Material for the task.
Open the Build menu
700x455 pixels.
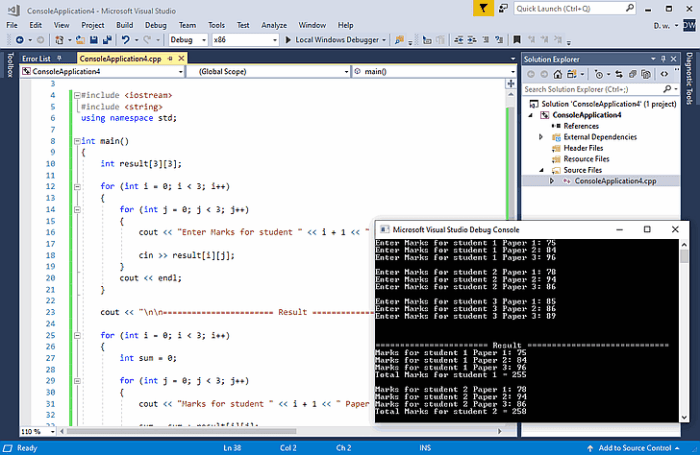point(123,24)
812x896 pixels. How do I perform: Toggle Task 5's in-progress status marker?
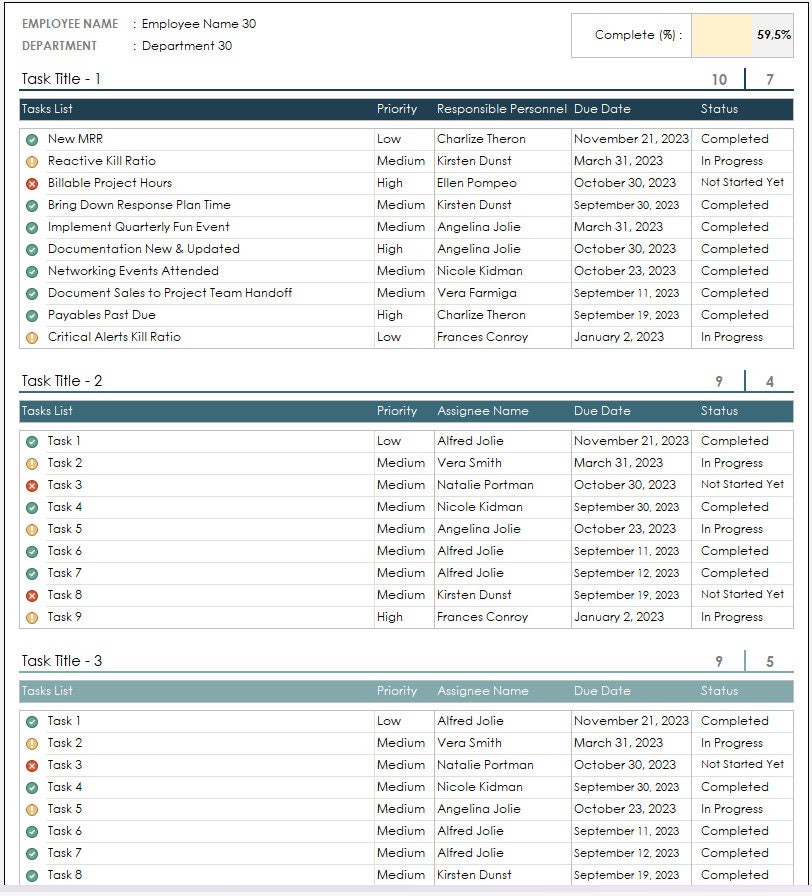tap(30, 529)
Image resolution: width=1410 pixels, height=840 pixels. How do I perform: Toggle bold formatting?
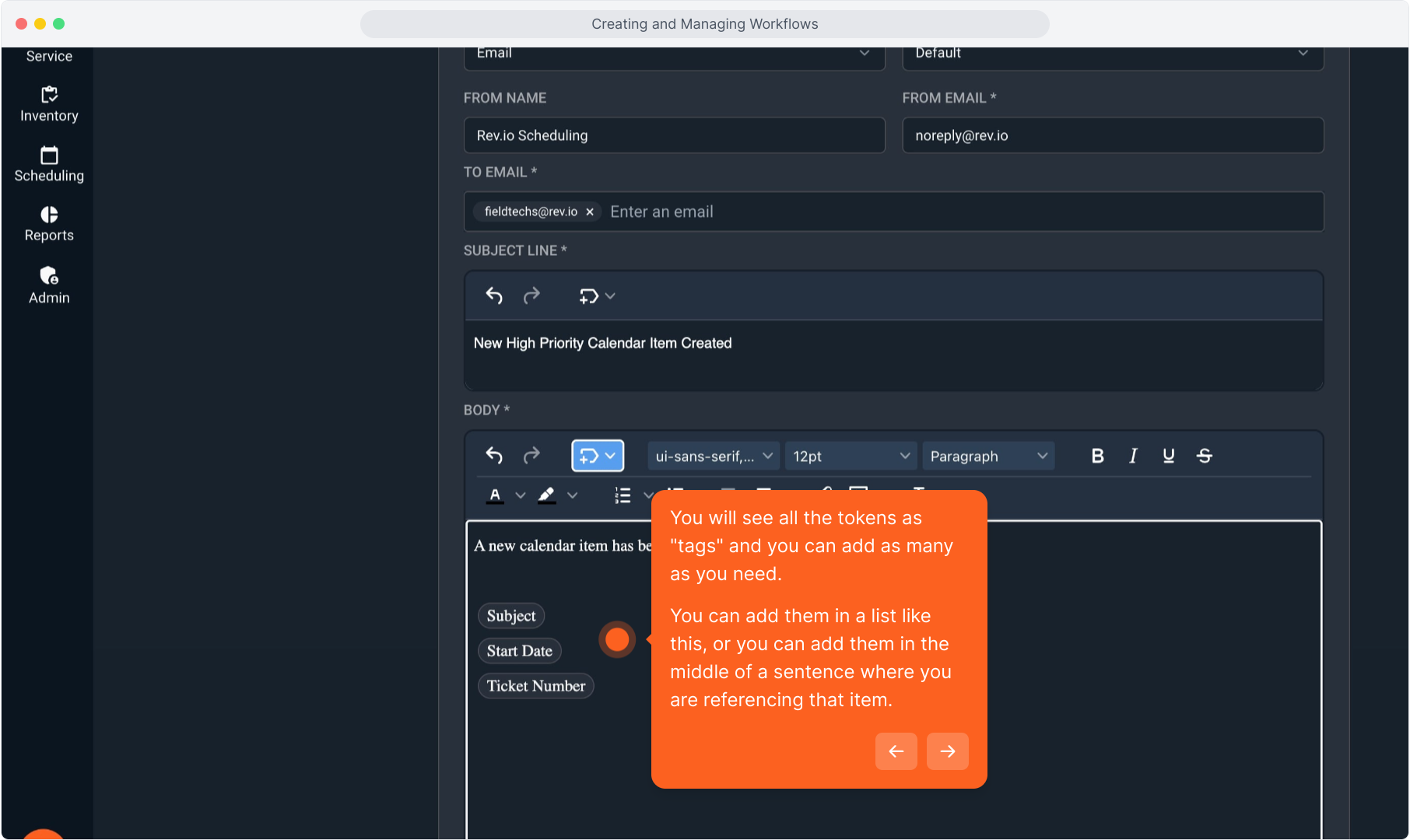(1097, 456)
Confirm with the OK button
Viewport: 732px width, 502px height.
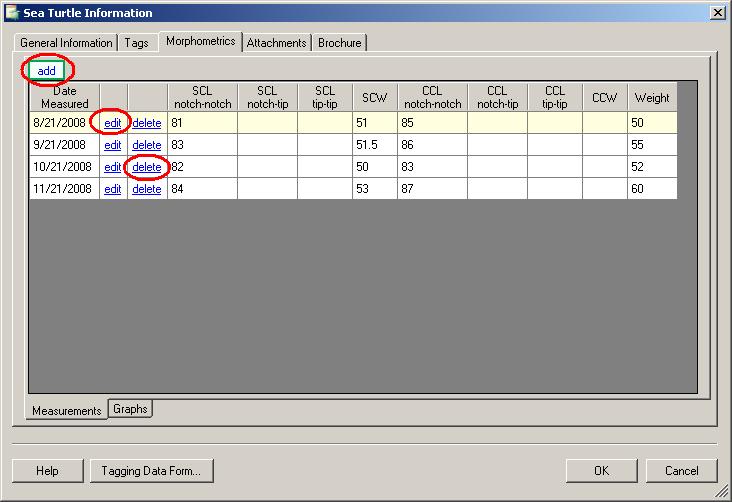click(601, 471)
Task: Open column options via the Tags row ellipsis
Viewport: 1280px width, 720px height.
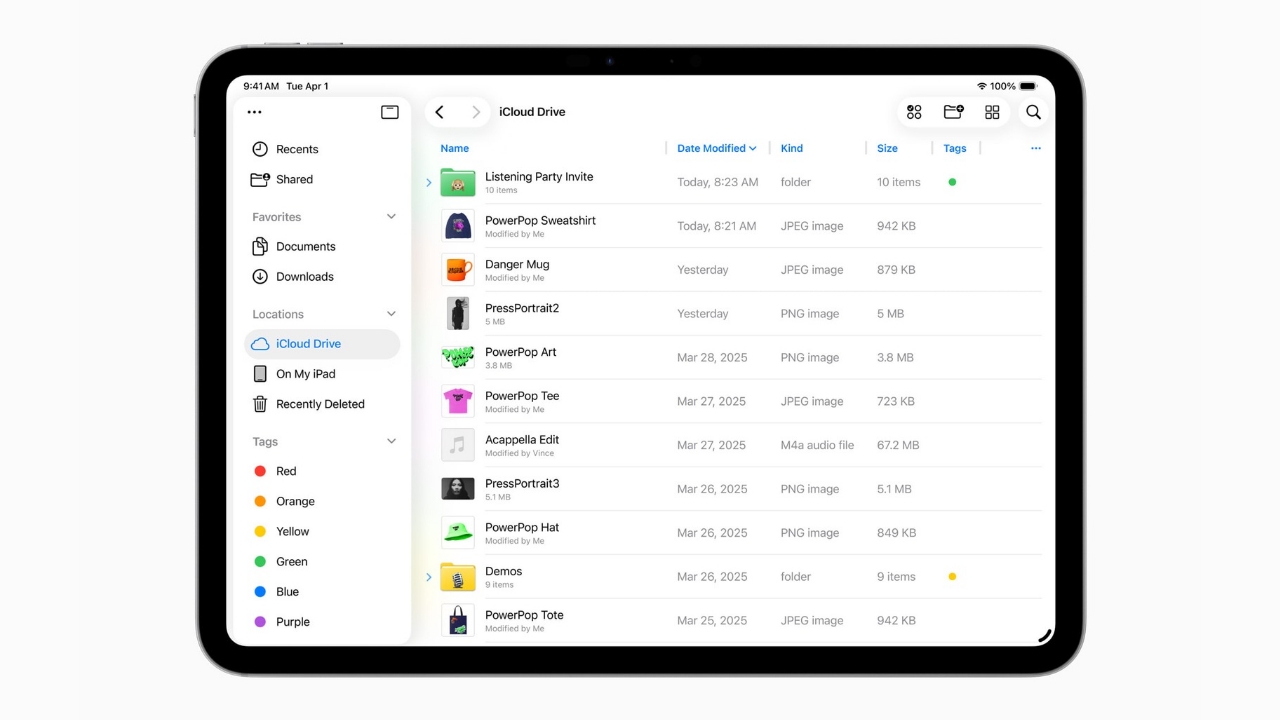Action: [1036, 148]
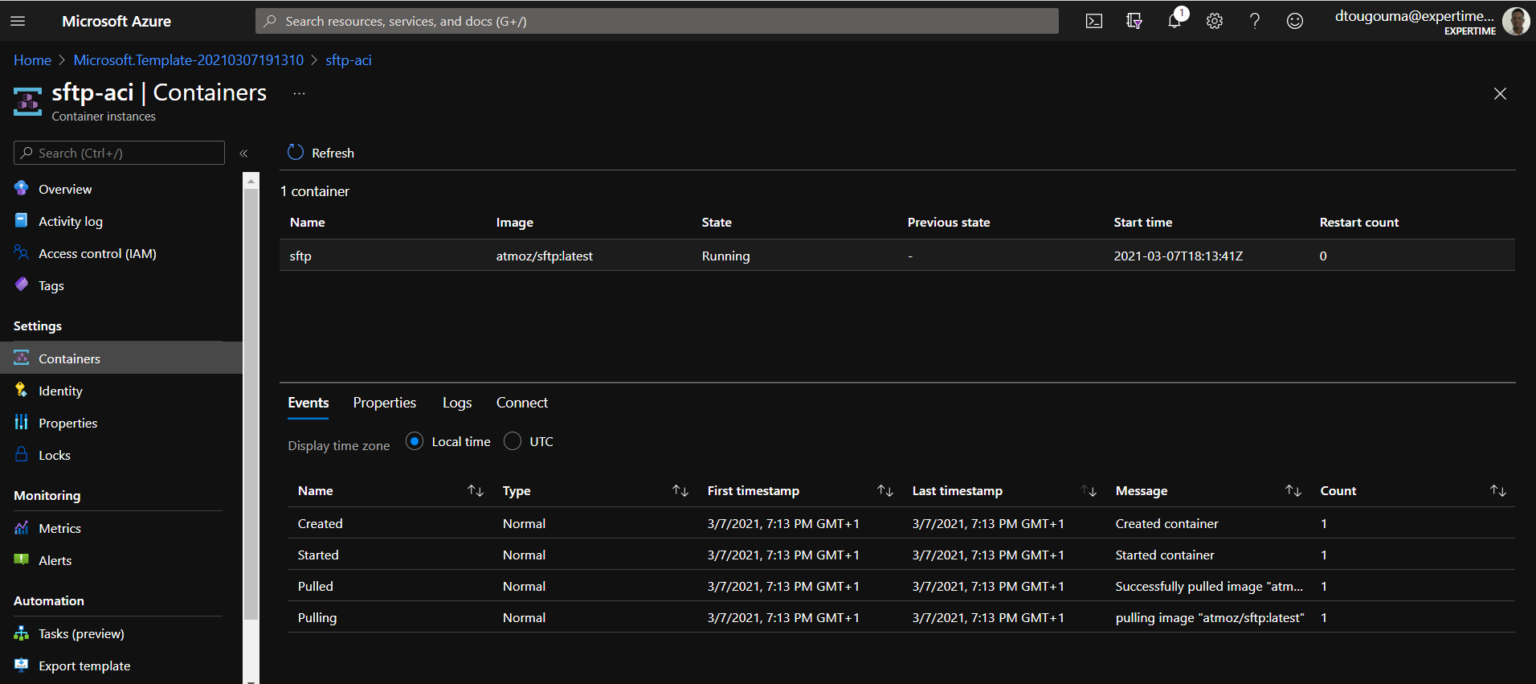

Description of the task.
Beginning with the line that holds "700x455 pixels.", write out exactly the lines down to the end of the material above, and no others. Pictures are not part of the copy.

Expected output.
700x455 pixels.
point(123,24)
812x896 pixels. How do I perform: Toggle Task 5's in-progress status marker?
tap(30, 529)
Image resolution: width=1410 pixels, height=840 pixels. How do I perform: Toggle bold formatting?
(1097, 456)
Confirm with the OK button
Viewport: 732px width, 502px height.
click(601, 471)
Task: Open column options via the Tags row ellipsis
Viewport: 1280px width, 720px height.
Action: [1036, 148]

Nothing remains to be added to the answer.